> [QUOTED PASSAGE]:
1. ## Arbitrary Unions

Let $\Omega = \{A_n:n= 1,2,3,...\}$ where $A_n = \left[\frac{1}{n}, 1 + \frac{1}{2n}\right)$. Find $\bigcup \Omega$

2. Originally Posted by Aryth
Let $\Omega = \{A_n:n= 1,2,3,...\}$ where $A_n = \left[\frac{1}{n}, 1 + \frac{1}{2n}\right)$. Find $\bigcup \Omega$
hint: graph the first element on a number line, then the second, then the third. you should of course be seeing a pattern by then.

doing it without graphing is not much harder. what happens to 1/n for various values of n? what about 1 + 1/(2n)? how do these change when n gets large?

3. Originally Posted by Aryth
Let $\Omega = \{A_n:n= 1,2,3,...\}$ where $A_n = \left[\frac{1}{n}, 1 + \frac{1}{2n}\right)$. Find $\bigcup \Omega$
Looking at these $A_1 = \left[ {1,\frac{3}
{2}} \right)\,,\,A_2 = \left[ {\frac{1}
{2},\frac{5}
{4}} \right) \cdots A_k = \left[ {\frac{1}
{k},\frac{{2k + 1}}
{{2k}}} \right)$
, what is the union?

4. Since the sequence is continuously getting smaller, wouldn't the union just be $A_1$?

5. Originally Posted by Aryth
Since the sequence is continuously getting smaller, wouldn't the union just be $A_1$?
no

look at where the left endpoint is going

remember, we're looking at intervals here

6. Isn't the left endpoint getting smaller as k gets bigger?

> [EXERCISE OBJECTIVE]: Can you copy the arbitrary unions thread word for word, from "doing it without" to "n gets large?"?

> [DATA]:
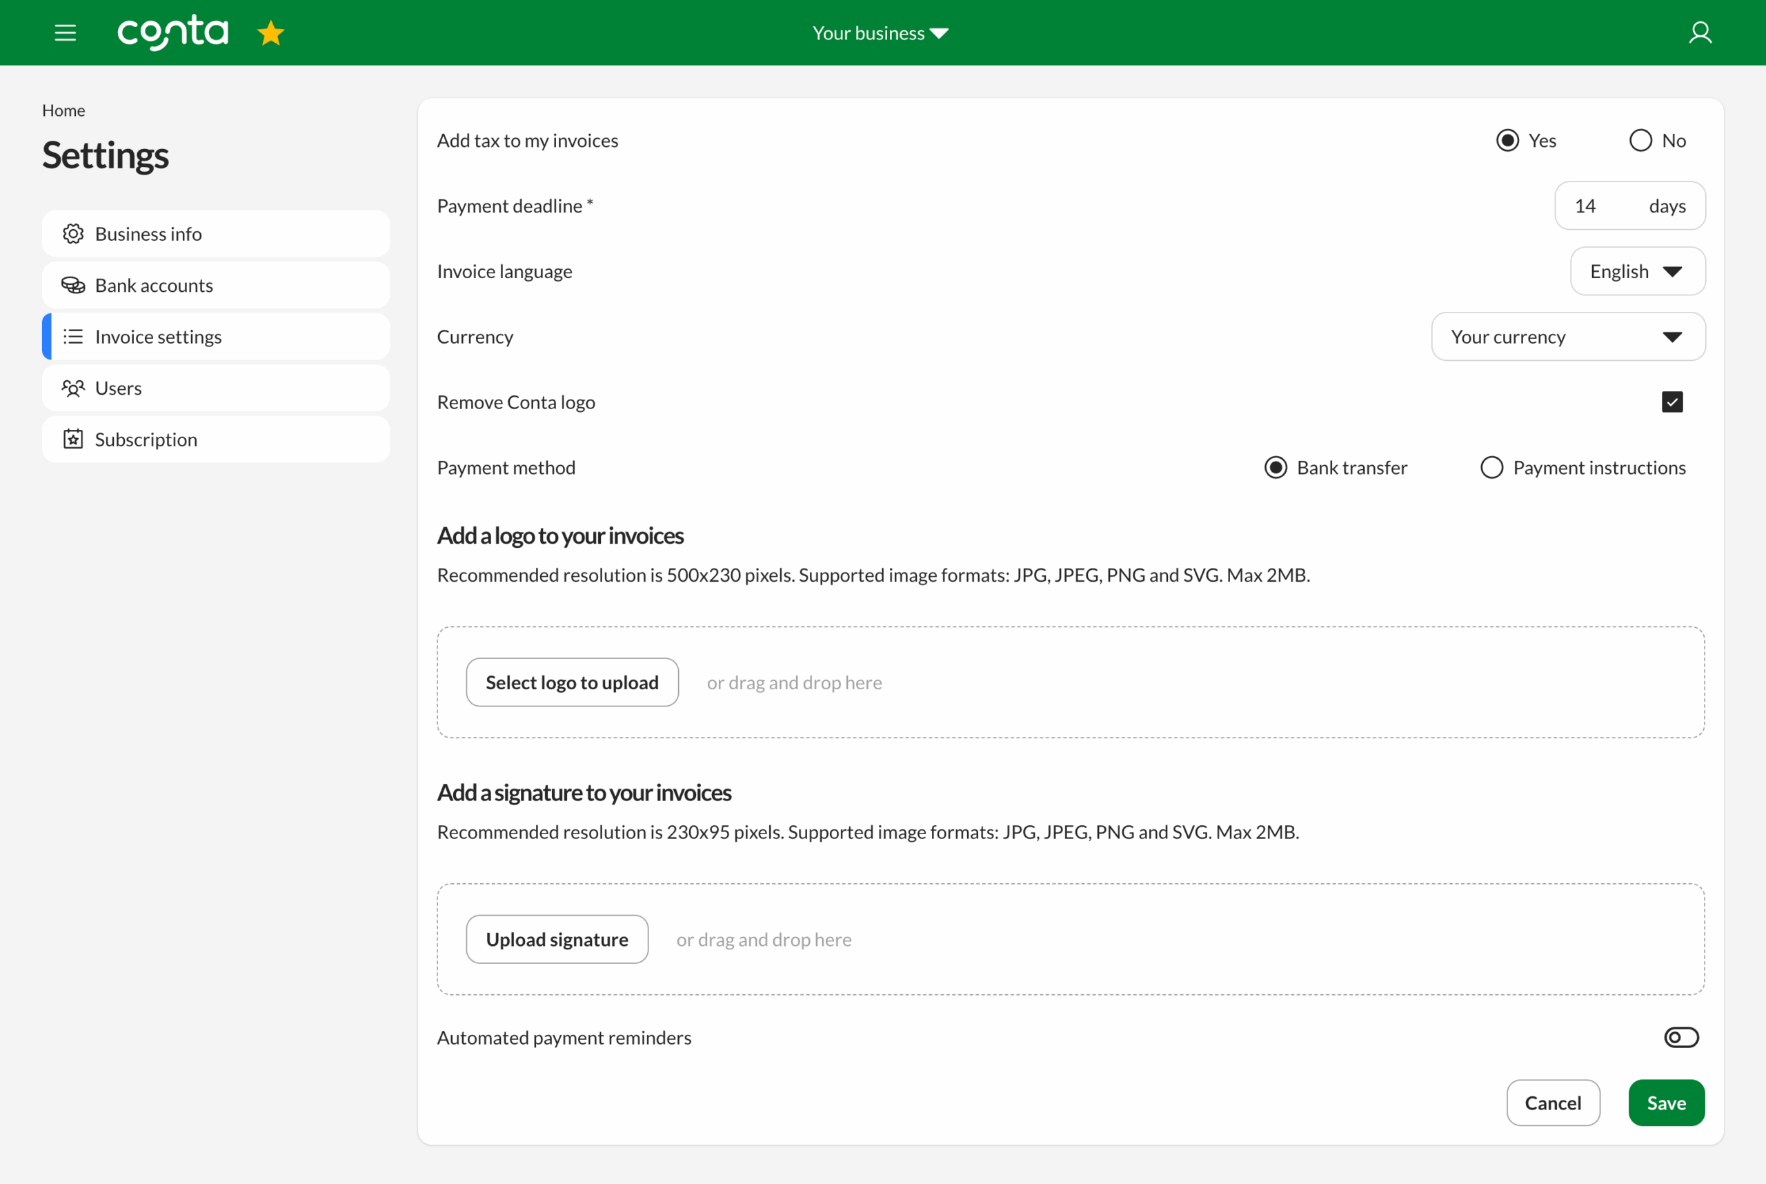The height and width of the screenshot is (1184, 1766).
Task: Open the Your business dropdown
Action: point(879,32)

> [SOLUTION BELOW]:
doing it without graphing is not much harder. what happens to 1/n for various values of n? what about 1 + 1/(2n)? how do these change when n gets large?